Pour terminer un peu plus légèrement, vendre mon Mac de bourgeois ne servirait à rien, car j’en ai 2 (comme tout bon bourgeois diras tu), car pour m’arrêter sur le chemin de la vie, il faudra m’empêcher de penser, réfléchir, regarder, humer, respirer, et ça vois-tu henrif, ça me fait avancer, avec ou sans Cuk, mais plutôt avec car c’est une communauté plus ou moins formelle ou informelle, c’est selon, dans laquelle je me sens bien.
Je crois que tu te trompes de colère, simplement. Et s’il y a colère ….
, le 07.11.2009 à 18:19
Ayé j’ai tout lu, et j’ai vu que d’autres avaient eu la même idée de blague que moi, avant moi.
Moi aussi je m’excite quand je risque de louper un train, ou quand un “mou du genou” me fait perdre mon temps dans une file d’attente. J’ai autre chose à foutre que de glander dans une gare à attendre le train suivant, et autre chose à foutre que d’écouter les conneries des mémères qui parlent de leur toutou à la boulangère.
Toutefois je ne fais jamais de remarques et je prends sur moi l’attente, et j’échange toujours quelques phrases avec ma boulangère etc. Là où ça m’agace, c’est quand je sens chez certaines personnes le besoin de freiner tout le monde.
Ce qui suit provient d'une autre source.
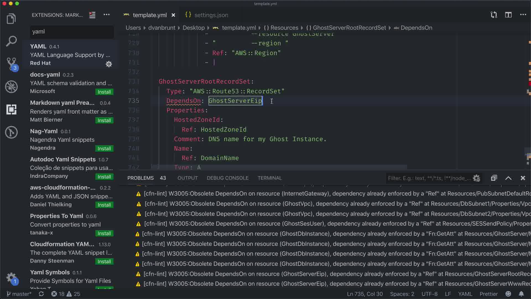Open the Manage gear in the activity bar
531x299 pixels.
[x=11, y=277]
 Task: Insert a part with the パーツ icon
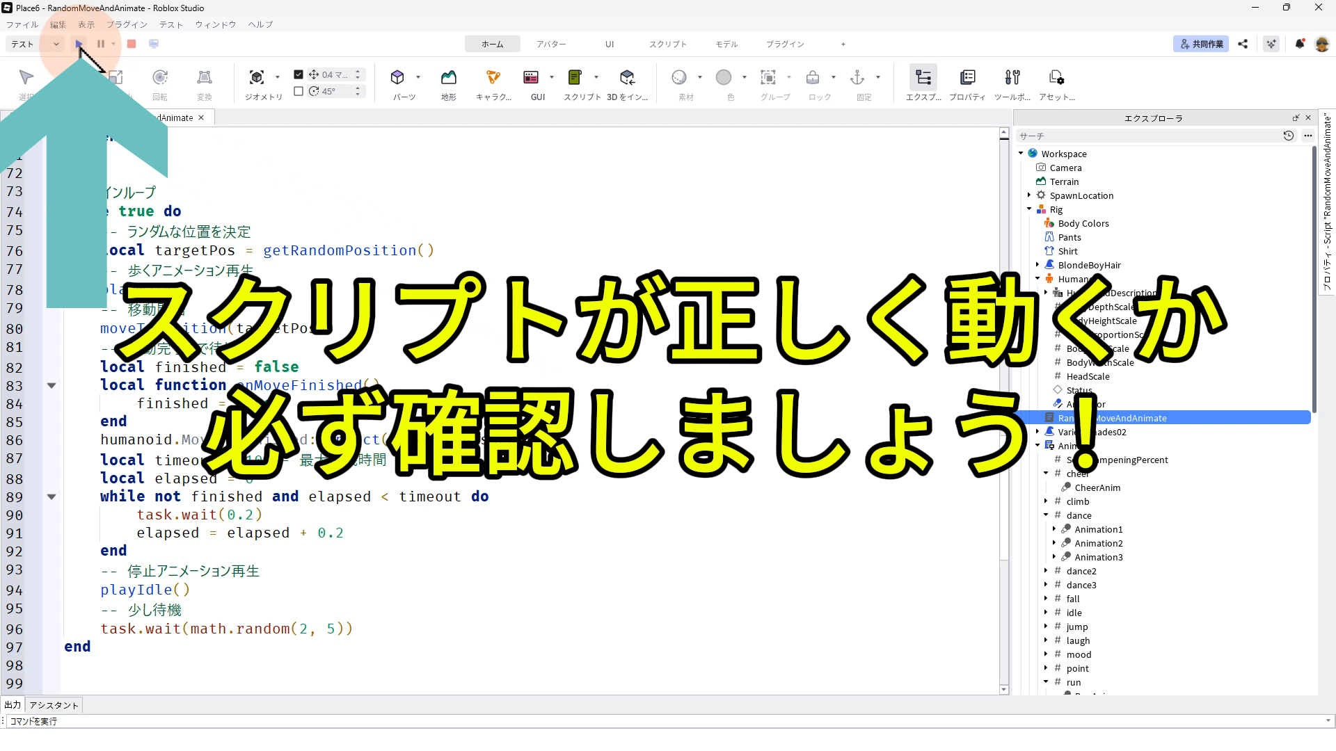(x=397, y=77)
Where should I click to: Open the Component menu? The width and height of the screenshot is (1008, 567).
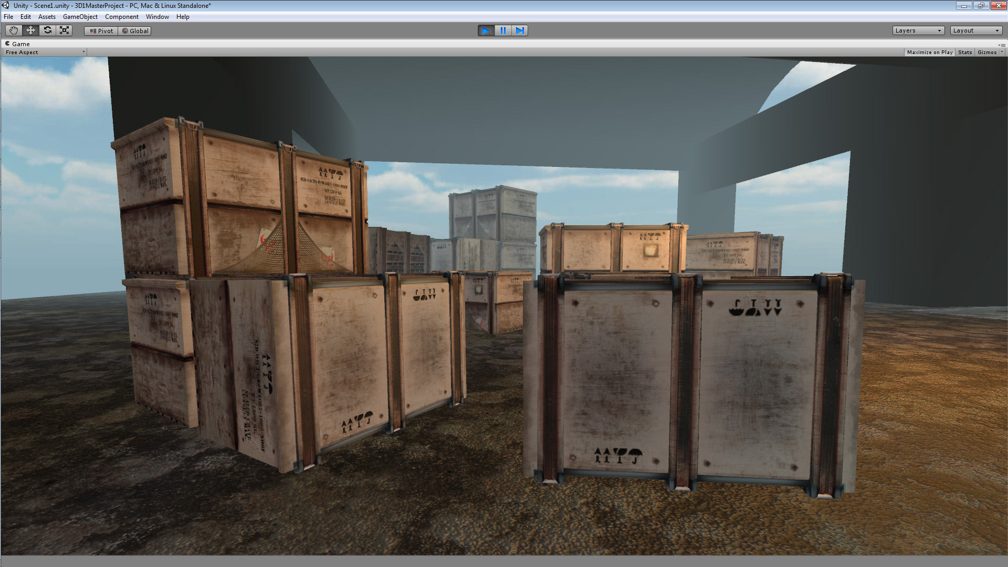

Cette frénésie et cette excitation permanente est fatigante ? Certes, alors allons nous allonger dans les champs, mais pas au milieu de la rue pour bloquer tout le trafic.
Cette société est fatigante, maintenant, il ne faut pas s’en prendre à ceux qui la subissent. Là dessus je rejoins henrif.
Il y a ceux qui courent pour gagner plus, et ceux qui courent pour garder la tête hors de l’eau.
Et moi, quand je suis en haut d’une pente, que ce soit à ski ou à VTT, je ne suis pas pressé d’arriver en bas et pourtant je la descend à toute allure. Et j’adore ça.
Et c’est pareil dans la vie de tous les jours, on a besoin d’un peu d’adrénaline de temps à autres.
Souvent je travaille vite quand je fais mes programmes, je suis hyper stressé, et pourtant c’est un passe-temps. Mais c’est parce que les idées se bousculent dans ma tête, je modifie une ligne et ça me fait penser que j’en aurais 3 autres à modifier en conséquence. Et je réfléchie à ces 3 autres, et je devine déjà qu’il y en aura 10 derrière que je devrais contrôler. Bref, j’en ai plein la tête et je dois vite finir avant d’oublier toutes les choses auxquelles j’ai pensé.
Et j’ai les mêmes exemples pour le travail. Bref, souvent je suis pressé de me vider la tête, le problème est qu’on se la re-remplie trop vitre derrière (ou qu’on nous la re-remplie. Et parfois même avant qu’on ait pu la vider des pensées précédentes).